*Task description:*
An exact copy of every entry is required, minus the pictures.

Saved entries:
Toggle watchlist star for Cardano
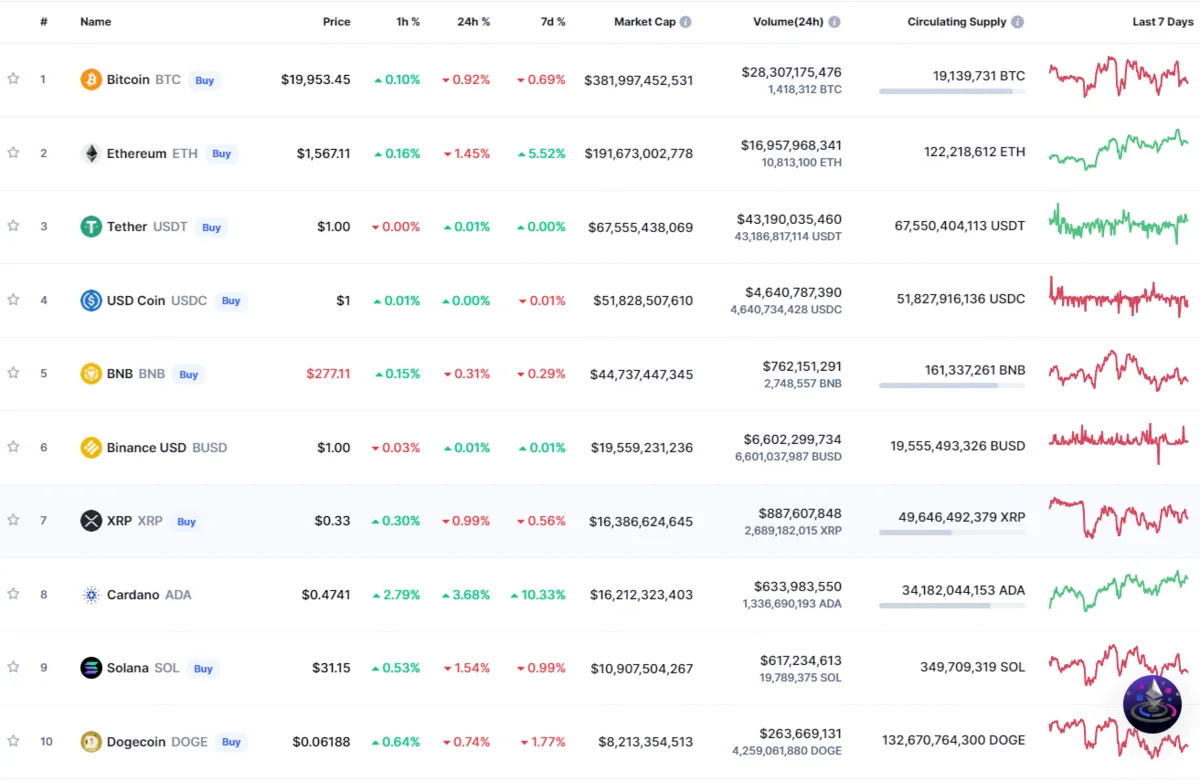This screenshot has width=1200, height=782. click(x=13, y=594)
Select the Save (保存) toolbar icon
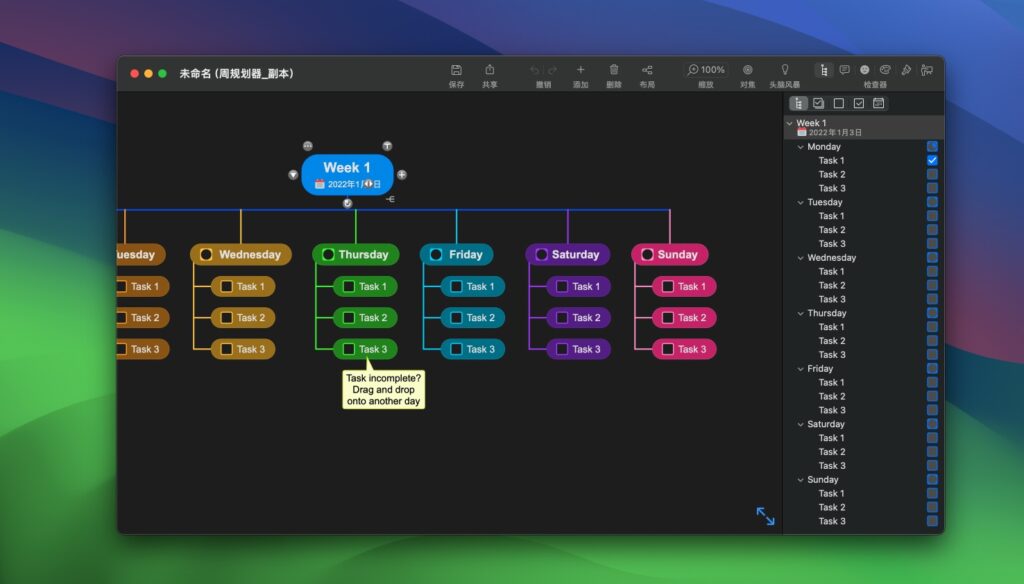Viewport: 1024px width, 584px height. [x=457, y=70]
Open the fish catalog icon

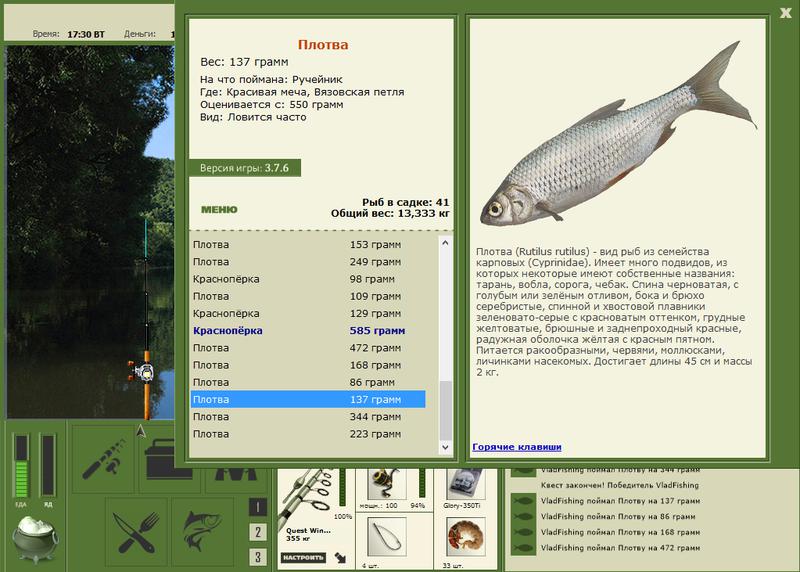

*Result of this task:*
Toggle watchlist star for Cardano
This screenshot has width=1200, height=782. click(x=13, y=594)
Select the Save (保存) toolbar icon
Viewport: 1024px width, 584px height. [x=457, y=70]
Open the fish catalog icon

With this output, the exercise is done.